— Requirement —
Retype, character for character, the lines of the records below, from the line containing "Task: Open the Help Center link in footer" through the line containing "Action: 526,89", both lines included.

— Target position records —
___
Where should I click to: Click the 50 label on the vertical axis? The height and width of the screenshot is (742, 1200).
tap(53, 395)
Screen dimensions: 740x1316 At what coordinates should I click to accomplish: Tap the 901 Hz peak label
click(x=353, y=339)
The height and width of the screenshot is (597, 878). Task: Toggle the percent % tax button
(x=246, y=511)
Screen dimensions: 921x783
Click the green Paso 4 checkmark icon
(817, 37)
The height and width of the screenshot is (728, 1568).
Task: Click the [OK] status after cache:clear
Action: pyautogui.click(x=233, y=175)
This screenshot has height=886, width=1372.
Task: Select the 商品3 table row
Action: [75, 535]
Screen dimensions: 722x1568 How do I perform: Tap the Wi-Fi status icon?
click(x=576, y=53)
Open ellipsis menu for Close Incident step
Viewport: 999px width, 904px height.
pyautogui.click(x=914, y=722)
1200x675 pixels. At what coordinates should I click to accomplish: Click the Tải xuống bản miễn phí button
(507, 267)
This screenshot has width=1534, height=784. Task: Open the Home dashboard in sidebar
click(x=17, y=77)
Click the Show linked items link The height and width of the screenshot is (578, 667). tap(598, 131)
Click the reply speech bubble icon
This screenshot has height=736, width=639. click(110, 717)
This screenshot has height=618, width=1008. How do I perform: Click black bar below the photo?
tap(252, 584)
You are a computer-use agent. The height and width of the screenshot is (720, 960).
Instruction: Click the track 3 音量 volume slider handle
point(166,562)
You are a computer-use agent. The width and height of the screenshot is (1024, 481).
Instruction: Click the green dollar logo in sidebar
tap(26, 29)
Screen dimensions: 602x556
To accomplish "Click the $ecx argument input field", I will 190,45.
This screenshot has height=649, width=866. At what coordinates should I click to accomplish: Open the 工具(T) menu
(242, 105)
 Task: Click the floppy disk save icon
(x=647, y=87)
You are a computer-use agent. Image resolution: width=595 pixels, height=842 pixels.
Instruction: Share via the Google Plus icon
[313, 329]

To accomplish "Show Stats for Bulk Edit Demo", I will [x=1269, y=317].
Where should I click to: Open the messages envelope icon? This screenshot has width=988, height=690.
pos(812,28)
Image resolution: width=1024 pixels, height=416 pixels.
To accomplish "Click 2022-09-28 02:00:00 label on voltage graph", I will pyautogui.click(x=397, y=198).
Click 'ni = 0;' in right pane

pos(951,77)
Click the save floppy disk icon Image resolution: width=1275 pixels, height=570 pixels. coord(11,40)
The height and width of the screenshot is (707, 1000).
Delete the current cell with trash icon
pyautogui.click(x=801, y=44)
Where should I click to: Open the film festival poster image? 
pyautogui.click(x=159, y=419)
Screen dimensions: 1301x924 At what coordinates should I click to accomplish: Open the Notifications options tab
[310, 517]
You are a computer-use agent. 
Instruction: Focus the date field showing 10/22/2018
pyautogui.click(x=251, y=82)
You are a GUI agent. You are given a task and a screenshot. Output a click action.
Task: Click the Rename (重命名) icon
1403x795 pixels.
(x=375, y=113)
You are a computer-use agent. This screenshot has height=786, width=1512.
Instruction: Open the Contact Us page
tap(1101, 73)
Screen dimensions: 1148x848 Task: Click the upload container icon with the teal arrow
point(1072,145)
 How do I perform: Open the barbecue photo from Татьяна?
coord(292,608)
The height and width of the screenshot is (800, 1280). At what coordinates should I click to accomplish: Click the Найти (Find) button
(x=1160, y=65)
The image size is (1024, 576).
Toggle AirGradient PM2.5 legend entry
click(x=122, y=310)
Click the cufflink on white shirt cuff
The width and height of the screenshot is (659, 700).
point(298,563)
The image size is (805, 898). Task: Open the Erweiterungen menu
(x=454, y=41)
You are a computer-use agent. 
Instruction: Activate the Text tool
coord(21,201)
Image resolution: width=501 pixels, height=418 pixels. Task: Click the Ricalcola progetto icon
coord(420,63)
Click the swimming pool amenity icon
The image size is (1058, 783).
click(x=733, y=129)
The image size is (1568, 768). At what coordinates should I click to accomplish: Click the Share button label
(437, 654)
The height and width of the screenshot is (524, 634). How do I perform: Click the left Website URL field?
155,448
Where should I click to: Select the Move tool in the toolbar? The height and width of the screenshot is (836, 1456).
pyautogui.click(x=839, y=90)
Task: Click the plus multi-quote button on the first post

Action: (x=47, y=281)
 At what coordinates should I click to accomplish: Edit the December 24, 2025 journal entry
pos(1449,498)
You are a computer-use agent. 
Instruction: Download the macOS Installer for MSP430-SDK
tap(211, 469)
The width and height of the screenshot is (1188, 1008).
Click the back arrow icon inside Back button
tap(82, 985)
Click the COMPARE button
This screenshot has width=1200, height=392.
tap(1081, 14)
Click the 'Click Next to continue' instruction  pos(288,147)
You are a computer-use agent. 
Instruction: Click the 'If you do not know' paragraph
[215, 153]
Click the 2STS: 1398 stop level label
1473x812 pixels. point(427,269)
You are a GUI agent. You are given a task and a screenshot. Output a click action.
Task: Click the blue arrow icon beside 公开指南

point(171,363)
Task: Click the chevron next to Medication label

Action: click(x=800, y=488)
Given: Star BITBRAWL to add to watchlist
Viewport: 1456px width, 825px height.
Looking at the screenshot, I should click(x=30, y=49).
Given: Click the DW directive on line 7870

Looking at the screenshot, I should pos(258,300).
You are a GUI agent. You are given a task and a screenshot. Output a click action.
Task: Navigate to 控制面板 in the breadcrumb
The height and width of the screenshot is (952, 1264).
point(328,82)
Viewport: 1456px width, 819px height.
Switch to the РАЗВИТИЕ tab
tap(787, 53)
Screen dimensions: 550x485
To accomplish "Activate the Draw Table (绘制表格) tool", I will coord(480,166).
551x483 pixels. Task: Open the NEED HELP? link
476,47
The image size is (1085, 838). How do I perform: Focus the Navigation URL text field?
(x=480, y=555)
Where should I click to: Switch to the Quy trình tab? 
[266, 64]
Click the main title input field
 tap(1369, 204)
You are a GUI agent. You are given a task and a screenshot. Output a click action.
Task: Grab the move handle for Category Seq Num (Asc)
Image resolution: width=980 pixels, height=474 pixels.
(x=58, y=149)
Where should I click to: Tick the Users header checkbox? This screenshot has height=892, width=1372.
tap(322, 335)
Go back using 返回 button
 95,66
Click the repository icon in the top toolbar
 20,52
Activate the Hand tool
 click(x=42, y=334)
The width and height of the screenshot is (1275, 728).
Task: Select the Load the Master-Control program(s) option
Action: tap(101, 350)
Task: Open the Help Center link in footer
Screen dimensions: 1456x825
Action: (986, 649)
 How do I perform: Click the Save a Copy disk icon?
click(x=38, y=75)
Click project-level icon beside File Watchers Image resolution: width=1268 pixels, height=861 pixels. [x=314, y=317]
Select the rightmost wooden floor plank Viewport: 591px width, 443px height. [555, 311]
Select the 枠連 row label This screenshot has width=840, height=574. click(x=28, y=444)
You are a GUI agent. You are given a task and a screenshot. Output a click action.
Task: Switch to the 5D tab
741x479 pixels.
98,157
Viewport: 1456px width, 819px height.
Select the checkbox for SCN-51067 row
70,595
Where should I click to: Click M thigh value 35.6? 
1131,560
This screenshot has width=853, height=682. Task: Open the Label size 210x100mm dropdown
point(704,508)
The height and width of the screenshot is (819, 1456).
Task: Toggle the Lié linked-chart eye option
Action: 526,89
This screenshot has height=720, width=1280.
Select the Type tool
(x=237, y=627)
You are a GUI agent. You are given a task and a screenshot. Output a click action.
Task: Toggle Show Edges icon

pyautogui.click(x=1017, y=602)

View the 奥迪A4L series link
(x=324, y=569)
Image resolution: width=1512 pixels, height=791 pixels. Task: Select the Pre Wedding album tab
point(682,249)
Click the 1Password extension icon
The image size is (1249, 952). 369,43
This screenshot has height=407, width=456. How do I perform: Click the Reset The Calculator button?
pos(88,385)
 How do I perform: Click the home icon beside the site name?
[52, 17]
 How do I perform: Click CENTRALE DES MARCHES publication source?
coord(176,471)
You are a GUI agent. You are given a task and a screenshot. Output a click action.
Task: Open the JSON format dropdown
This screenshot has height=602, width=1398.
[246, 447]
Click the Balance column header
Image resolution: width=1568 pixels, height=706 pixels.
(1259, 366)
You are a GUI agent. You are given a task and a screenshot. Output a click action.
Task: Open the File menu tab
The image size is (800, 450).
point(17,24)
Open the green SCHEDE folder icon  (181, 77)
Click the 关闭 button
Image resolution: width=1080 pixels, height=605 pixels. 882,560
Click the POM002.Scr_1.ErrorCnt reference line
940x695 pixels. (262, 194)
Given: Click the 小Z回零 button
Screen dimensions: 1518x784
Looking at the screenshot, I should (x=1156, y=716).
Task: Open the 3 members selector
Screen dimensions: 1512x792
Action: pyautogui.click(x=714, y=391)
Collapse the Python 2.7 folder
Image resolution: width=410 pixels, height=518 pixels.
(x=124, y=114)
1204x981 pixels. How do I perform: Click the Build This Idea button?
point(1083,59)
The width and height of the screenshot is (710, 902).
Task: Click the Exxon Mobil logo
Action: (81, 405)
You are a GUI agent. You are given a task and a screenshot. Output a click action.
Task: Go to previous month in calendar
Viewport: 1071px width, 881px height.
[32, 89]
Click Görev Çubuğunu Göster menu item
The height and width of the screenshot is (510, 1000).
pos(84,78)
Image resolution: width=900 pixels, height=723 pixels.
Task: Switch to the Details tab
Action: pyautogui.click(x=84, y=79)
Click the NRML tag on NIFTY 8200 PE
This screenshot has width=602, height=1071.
___
— Final result —
Task: Open the Help Center link in footer
Screen dimensions: 1456x825
Action: (986, 649)
 How do I perform: Click the Save a Copy disk icon?
click(x=38, y=75)
Click project-level icon beside File Watchers Image resolution: width=1268 pixels, height=861 pixels. [x=314, y=317]
Select the rightmost wooden floor plank Viewport: 591px width, 443px height. [555, 311]
Select the 枠連 row label This screenshot has width=840, height=574. click(x=28, y=444)
You are a GUI agent. You are given a task and a screenshot. Output a click action.
Task: Switch to the 5D tab
741x479 pixels.
98,157
Viewport: 1456px width, 819px height.
Select the checkbox for SCN-51067 row
70,595
Where should I click to: Click M thigh value 35.6? 
1131,560
This screenshot has width=853, height=682. Task: Open the Label size 210x100mm dropdown
point(704,508)
The height and width of the screenshot is (819, 1456).
Task: Toggle the Lié linked-chart eye option
Action: 526,89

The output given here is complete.